On Feb 17, 2006, at 2:12 PM, G-List wrote:
Message-ID: <[EMAIL PROTECTED]>
Date: Fri, 17 Feb 2006 14:29:26 -0500 (EST)
Subject: [G] Setting up a new mini
From: "LN" <[EMAIL PROTECTED]>
I just acquired a new mini and want to start the baby from scratch.
I have always felt I should keep my system, applications, and
documents i=
n separate
partitions of my HD. Is this still the case with OS X? If so, how
much =
space should I
give it of my 40 G drive? How much memory should I assign of my 1G?
Congratulations. I assume you've been with Macintosh for some years
using OS 9, and maybe 8, 7.
Keeping separate partitions like you mention is old OS-think. Many of
the old reasons for partitioning your hard drive no longer apply with
OS X, especially beginning with 10.2. In my QuickSilver G4/733, about
4 1/2 years old now, I have two 40GB hard drives, one essentially to
back up the other. With OS 9.2, I had about eight or nine partitions
between the two drives. Now, I have four and could do well with three
now that I no longer need a separate OS 9 partition to fall back to if
something went wrong with my transition to OS X 10.3 Panther.
One drive, not subdivided, now handles all our routine activity. It
has the OS X, the old OS 9.2.2, all OS X and 9 applications, and all
data. The other hard drive has three partitions. One retains all the
OS 9 stuff from the day I copied it all to the OS X drive and which I
do not need anymore. And it is the backup space for my OS X Home
files. A second partition is for an extra copy of OS X for test or
troubleshooting purposes, and I've done very little of that. The third
partition is a small "scratch" space for Photoshop Elements which runs
on the OS X drive.
Before I transitioned to OS X, I thought I would replicate my old
partitioning scheme, but the experts in these lists convinced me that
would be overkill.
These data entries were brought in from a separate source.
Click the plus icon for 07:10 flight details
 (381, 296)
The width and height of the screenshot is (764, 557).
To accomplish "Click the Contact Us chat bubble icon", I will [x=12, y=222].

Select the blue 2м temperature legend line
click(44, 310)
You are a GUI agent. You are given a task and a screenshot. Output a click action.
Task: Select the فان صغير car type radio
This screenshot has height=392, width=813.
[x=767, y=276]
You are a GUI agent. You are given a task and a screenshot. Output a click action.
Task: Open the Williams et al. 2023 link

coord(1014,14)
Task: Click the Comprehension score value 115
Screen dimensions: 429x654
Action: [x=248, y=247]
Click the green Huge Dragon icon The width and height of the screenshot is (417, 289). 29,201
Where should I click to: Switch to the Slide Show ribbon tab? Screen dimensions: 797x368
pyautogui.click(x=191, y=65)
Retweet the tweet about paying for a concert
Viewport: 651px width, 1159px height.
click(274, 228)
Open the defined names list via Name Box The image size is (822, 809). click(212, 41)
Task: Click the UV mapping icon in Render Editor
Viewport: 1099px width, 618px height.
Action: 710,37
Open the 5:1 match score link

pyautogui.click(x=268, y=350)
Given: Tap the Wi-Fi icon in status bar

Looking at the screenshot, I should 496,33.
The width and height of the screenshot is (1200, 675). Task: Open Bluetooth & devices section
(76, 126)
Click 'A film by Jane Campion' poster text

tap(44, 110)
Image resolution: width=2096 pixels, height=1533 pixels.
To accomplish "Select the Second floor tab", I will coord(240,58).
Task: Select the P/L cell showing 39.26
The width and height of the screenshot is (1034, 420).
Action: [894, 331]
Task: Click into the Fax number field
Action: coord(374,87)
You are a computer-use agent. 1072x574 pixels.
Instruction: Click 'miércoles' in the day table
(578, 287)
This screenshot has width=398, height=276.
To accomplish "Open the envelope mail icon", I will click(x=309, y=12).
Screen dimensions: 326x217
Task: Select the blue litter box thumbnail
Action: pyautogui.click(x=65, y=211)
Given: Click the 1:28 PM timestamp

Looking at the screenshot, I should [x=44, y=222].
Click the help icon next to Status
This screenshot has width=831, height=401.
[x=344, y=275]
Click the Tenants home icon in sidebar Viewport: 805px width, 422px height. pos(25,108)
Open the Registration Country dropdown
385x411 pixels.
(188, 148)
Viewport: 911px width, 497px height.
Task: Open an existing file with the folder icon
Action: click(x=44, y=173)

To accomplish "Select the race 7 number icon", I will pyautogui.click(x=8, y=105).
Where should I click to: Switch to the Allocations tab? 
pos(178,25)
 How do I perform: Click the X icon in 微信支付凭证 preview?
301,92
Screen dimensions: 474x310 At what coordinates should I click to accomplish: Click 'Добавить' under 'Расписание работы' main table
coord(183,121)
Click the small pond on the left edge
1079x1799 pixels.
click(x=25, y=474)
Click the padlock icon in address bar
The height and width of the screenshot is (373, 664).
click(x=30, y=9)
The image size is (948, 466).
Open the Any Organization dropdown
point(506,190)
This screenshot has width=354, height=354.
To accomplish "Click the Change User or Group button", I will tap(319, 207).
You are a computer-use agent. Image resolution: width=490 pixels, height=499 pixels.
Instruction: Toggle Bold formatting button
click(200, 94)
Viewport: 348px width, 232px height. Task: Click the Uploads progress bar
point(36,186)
It is best to keep the system and applications in
one partition, letting OS X manage things. It is also usually best to
keep your data in the same partition where OS X does very nicely in
keeping your files under control and defragmented. Exceptions arise
with some folks who have large photo and music holdings on separate
hard drives.
One old reason for keeping documents and data on a separate partition
was to make it easy to backup those files. With OS X, just copy the
Home folder, or use some utility to manage that.
Good luck,
Al Poulin
Anger, hate, and revenge are for the devil, forgiveness is for God,
proactive self-defense is for the rest of us.